- **Document passage**:
— Start —
= List of Indonesian national electoral districts =

Map of the electoral districts of Indonesia as of 2019

Map of the electoral districts of Indonesia as of the 2024 election

This is a list of Indonesia's national electoral districts in accordance with Law No. 7 of 2017 and Government Regulation in Lieu of Law No.1/2022, and the regencies and cities included within each national electoral district.

Members of the House of Representatives (Dewan Perwakilan Rakyat) are elected from multi-member electoral districts (Daerah Pemilihan/Dapil). In total, there are 84 districts across Indonesia's 38 provinces. Individual districts are named after their provinces and, if the province has multiple districts, assigned a roman numeral indicating its number in the province. The 2024 general election used the 84 electoral districts where 580 members of the House of Representatives were elected.

All electoral districts are located entirely within one province and includes regencies and cities within their boundaries, without any regency or city being part of multiple districts. Between 3 and 10 representatives are allocated to each district. From all 38 provinces, 22 of them are at-large districts, 4 in Sumatra; the Special Region of Yogyakarta; Bali; 3 in Kalimantan; 5 in Sulawesi; and 8 in Maluku and Papua. Also, East Jakarta and Bogor Regency have their own at-large districts. West Java and East Java are tied for the province with the most electoral districts, with 11 each, followed by Central Java with 10.

Selection of elected representatives in 2024 followed a Webster/Sainte-Laguë method.

== 2022 changes ==
With the formation of the new provinces of South Papua, Central Papua, Highland Papua, and Southwest Papua, politicians urged the need for representatives to be elected for these provinces. The West Papua electoral district was split into the West Papua and Southwest Papua electoral districts, while the Papua electoral district was split into South Papua, Central Papua, Highland Papua, and Papua electoral districts in accordance with Article 243 of the Government Regulation in Lieu of Law No.1/2022. Each of these provinces was awarded three seats.
— End —
- **Problems**:
1. Name the new provinces whose formation the text on Indonesian electoral districts gives as the cause of the 2022 changes.
2. Reproduce every entry below word for word, leaving out the pictures.

- **Exercise input**:
— Start —
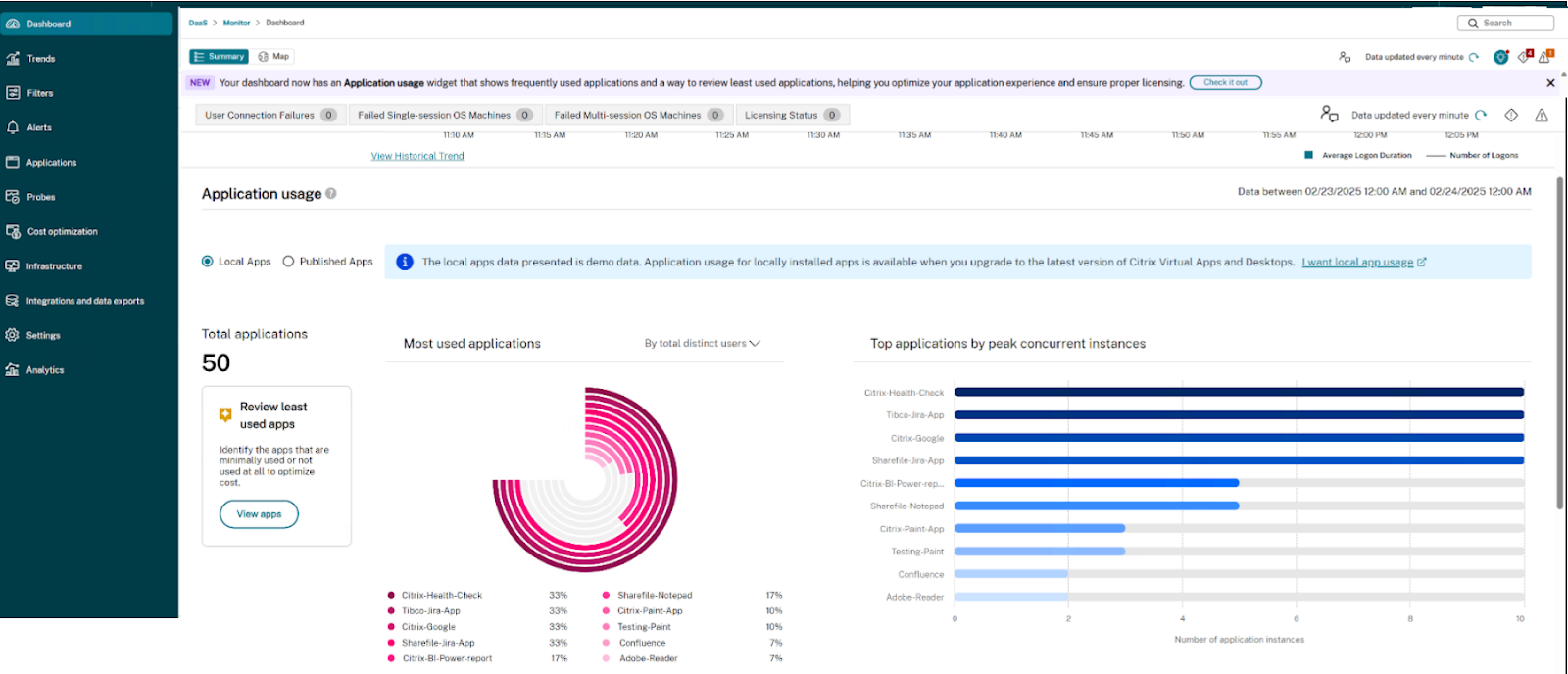Image resolution: width=1568 pixels, height=674 pixels.
Task: Switch to the Map view toggle
Action: (x=273, y=57)

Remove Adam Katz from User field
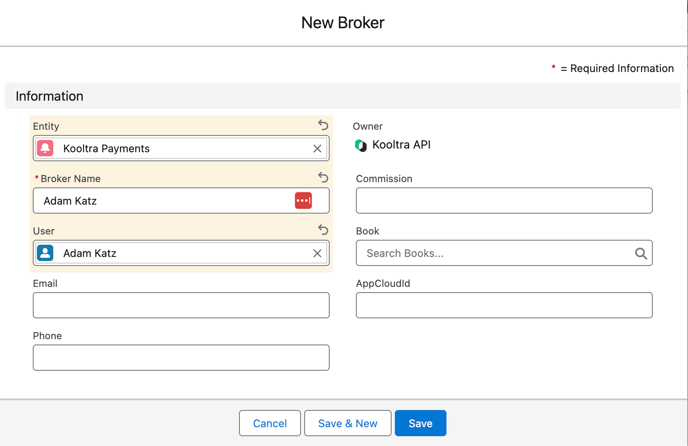click(317, 253)
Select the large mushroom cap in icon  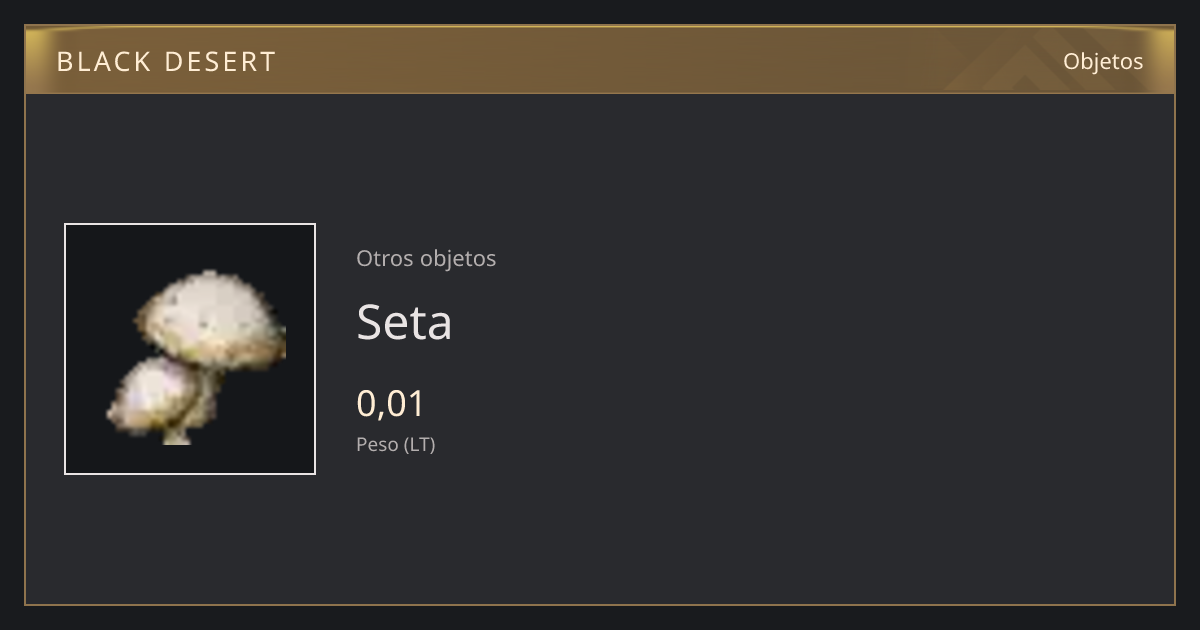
— End —
- **Responses in order**:
1. South Papua, Central Papua, Highland Papua, Southwest Papua

2.
Image resolution: width=1568 pixels, height=674 pixels.
Task: Switch to the Map view toggle
Action: (x=273, y=57)

Remove Adam Katz from User field
click(317, 253)
Select the large mushroom cap in icon  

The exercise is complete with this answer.